O acesso à justiça, na mesma linha, não resta prejudicado. Não há qualquer limitação ao direito de ação. A petição inicial da ADIn sob exame afirma que o direito de ação resta fustigado porquanto a sentença é exarada initio litis, sem prosseguimento do rito. Contudo, deve ser ressaltado que o processo não tem curso por absoluta inutilidade, notadamente porque o convencimento do magistrado adveio no primeiro contato que teve com a causa.

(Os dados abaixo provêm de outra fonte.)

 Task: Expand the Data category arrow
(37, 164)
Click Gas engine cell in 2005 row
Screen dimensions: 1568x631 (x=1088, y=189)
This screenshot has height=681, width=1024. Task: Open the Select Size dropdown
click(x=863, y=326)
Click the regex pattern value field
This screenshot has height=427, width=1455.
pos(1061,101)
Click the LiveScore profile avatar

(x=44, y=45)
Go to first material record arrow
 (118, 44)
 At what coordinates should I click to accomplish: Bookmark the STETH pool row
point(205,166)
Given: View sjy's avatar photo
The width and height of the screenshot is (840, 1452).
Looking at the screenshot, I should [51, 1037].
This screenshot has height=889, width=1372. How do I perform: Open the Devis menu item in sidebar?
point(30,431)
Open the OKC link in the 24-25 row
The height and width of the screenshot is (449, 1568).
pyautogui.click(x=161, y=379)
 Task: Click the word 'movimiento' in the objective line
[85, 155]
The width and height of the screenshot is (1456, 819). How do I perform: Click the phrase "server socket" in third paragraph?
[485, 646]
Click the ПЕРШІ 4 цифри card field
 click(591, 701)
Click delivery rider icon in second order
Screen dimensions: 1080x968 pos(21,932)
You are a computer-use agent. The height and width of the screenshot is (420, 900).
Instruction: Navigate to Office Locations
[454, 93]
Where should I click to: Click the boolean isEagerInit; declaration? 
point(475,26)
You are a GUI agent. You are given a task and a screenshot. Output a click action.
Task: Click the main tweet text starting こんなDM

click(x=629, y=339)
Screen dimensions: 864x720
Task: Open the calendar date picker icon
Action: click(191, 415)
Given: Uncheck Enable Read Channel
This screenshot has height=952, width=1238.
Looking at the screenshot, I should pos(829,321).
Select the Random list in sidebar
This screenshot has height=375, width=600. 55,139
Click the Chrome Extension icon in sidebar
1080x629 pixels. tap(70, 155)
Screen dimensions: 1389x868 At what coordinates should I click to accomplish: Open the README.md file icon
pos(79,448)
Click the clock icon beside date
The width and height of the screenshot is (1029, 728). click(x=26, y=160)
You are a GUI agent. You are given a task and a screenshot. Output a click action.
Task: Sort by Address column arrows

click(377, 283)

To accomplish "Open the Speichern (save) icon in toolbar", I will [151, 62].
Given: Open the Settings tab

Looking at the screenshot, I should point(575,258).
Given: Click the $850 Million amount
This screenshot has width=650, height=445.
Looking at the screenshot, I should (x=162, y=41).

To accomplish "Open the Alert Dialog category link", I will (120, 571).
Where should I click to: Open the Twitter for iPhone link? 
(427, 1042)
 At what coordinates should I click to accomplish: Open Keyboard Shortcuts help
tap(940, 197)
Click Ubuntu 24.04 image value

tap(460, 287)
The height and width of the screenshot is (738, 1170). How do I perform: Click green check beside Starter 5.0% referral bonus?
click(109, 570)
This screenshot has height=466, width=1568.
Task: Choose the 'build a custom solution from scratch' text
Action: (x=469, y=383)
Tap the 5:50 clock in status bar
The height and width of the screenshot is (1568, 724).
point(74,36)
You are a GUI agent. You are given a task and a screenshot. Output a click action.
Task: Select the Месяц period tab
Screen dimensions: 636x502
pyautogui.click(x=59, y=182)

A sentença dada com supedâneo no art. 285-A, contrária ao autor, nada mais denota senão o forte convencimento do julgador de que o acionante não possui o direito alegado. Ora, será que, uma vez citado, iria o réu trazer novos elementos favoráveis ao autor? Por óbvio, não. Se o juiz já está, no primeiro contato com a inicial e documentos que a instruem, certo da inexistência do direito do autor, seria de todo inútil ouvir o réu. Além disso, repita-se que o art. 285-A pressupõe causa na qual, em princípio, não haverá controvérsia fática. A intelecção do juiz volta-se apenas ao direito aplicável.
No que tange ao contraditório, como já visto anteriormente, não há qualquer ofensa, vez que – quando necessário – apenas se apresenta de forma diferida.
Quanto ao devido processo legal, a ADIn utiliza-se de dois argumentos. No primeiro, afirma que "o devido processo é conspurcado quando, o feito tem seu curso abreviado com fundamento em sentença, cuja publicidade é inexistente". Em verdade, aqui se tem uma repetição dos fundamentos utilizados no âmbito da segurança jurídica, que já foram rechaçados. No segundo, a OAB assevera que o magistrado "acaba por dar fim ao processo sem examinar as alegações do autor, sem as rebater". Não é, contudo, o que se afigura quando o juiz aplica o dispositivo sob comento, pois, ao decidir a causa, examinará os fundamentos jurídicos do autor, sobretudo para averiguar se a questão é idêntica a outras já proferidas.
A ADIn, no mais, noticia que o art. 285-A acabou por implementar no nosso sistema uma "sentença vinculante" apta a impedir o curso do processo no primeiro grau. Todavia, não há como se falar em efeito vinculante, pois, o magistrado não está obrigado a julgar na forma estabelecida no artigo sub examine, mesmo convicto, ab initio, de que julgará improcedente o pedido do autor.
Por fim, vale mencionar que o Ministro Cezar Peluso não concedeu a liminar pleiteada. Em verdade, sequer a apreciou, pois não consta que tenha expressamente "deferido" ou "indeferido". Ao receber a inicial, o Ministro apenas determinou a colheita de informações ao Presidente da República e ao Congresso Nacional, abrindo, ainda, vistas por cinco dias ao Advogado-Geral da União e ao Procurador-Geral da República, sucessivamente. Este último, desde julho de 2006, apresentou parecer pela improcedência do pedido, portanto, opinando pela constitucionalidade do art. 285-A.
Há que se registrar que o Instituto Brasileiro de Direito Processual pleiteou seu ingresso no feito na qualidade de amicus curiae, ostentando seu posicionamento pela constitucionalidade do art. 285-A
A ADIn, até o presente momento, pende de julgamento meritório. Importante frisar que os demais tributais pátrios vem reconhecendo a juridicidade do art. 285-A. Nesse sentido: TRF-1ª Região – 7ª Turma – AMS nº 200638000341614/MG – Rel. Des. Luciano Tolentino Amaral – j. 02.05.07; TRF- 1ª Região – 1ª Turma – AC nº 200638010005180/MG – Rel. Des. José Amilcar Machado – j. 19.03.07; TRF-3ª Região – Turma Suplementar da 2ª Seção – AMS nº 41539/SP – Rel. Juiz Souza Ribeiro – j. 29.03.07; TRF-5ª Região – 3ª Turma – AC nº 397416/SE – Rel. Des. Ridalvo Costa – j. 01.03.07 e TRF-5ª Região – 4ª Turma – AC nº 358361/RN – Rel. Des. Ivan Lira de Carvalho – j. 06.02.07.